▶ EXCERPT TO READ:
______
I think many of us want to bring back something specific from the places we visit that reminds us of our travel, something that reflects the particulars of a place. We want to find gifts for our loved ones that can’t be found anywhere else. And doesn’t everyone still have that excited thought (leftover from being a kid) when a family member comes home, “What did you bring me? What did you bring me?!” And it’s not the latest from Target that we’re hoping for; we’re hoping for something we can’t find here, at home. Travel is supposed to give us a break from monotony and routine, including the clothing, objects and foods we bring back.

But finding something specific to a place has become harder to do. While there are always local food items – spice mixes, a fancy olive oil, rhubarb wine – with airline restrictions, even that is getting harder. Clothing is also difficult. Stores in Amsterdam, Copenhagen, Los Angeles, Chicago and New York have pretty much the same items as they do in Twin Cities. An H & M in Paris might have slightly different shirts than one in Minneapolis, but really, who cares?  And even if I buy an I Love NY T-shirt, it’s still likely to actually be made in Bangladesh or India.

This state of affairs is not new – I remember when I studied abroad in the late 1980s I was surprised to find Benetton, Esprit  and look-alike department stores in every major European city. It was then that I discovered that shopping secondhand is key to finding local or at least unique items while traveling. I first discovered this at the Waterlooplein Market in Amsterdam. I came home with aging Dutch lace curtains like the ones I saw in nearly every window, a short olive-colored Dutch army jacket and a crisp white cotton lace-trimmed nightgown, which I intended to belt and wear as a dress. The secondhand markets have been a something I look forward to on every trip.
______
▶ EXTRACTED INFORMATION:
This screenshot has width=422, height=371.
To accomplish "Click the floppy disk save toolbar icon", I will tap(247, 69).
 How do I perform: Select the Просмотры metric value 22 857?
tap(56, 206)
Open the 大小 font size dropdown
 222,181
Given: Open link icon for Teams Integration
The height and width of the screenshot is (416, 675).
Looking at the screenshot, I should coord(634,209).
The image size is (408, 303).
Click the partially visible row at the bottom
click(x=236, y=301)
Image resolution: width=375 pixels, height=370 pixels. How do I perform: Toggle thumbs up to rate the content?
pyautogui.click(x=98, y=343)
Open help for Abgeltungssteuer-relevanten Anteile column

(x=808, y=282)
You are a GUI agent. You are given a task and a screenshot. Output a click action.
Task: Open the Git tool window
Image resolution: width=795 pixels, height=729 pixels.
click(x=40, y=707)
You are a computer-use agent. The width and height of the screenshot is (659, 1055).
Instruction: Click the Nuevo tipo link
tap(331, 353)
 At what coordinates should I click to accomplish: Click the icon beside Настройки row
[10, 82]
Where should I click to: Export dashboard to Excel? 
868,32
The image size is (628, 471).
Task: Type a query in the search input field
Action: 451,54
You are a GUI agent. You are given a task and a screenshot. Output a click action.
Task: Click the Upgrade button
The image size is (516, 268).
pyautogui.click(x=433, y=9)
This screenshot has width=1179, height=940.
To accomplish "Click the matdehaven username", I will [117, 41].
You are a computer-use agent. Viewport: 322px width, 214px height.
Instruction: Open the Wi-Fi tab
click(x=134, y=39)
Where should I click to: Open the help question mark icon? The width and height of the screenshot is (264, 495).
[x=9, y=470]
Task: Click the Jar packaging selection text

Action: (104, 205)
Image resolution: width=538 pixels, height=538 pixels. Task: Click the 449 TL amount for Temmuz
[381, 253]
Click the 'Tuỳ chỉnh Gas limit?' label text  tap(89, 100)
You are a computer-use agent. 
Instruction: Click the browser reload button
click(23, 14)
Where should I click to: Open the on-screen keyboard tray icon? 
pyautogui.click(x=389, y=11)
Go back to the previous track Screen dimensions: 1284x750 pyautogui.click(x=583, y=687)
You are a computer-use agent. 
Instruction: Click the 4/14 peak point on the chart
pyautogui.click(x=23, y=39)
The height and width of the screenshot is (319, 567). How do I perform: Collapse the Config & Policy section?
______
▶ TASK LIST:
a: Please list the cities the travel shopping excerpt names as having stores with pretty much the same items as those in Twin Cities.
b: In the travel shopping excerpt, at which market did the writer first discover that shopping secondhand is key to finding local or unique items?

▶ THE ANSWERS:
a: Amsterdam, Copenhagen, Los Angeles, Chicago, New York

b: The Waterlooplein Market in Amsterdam.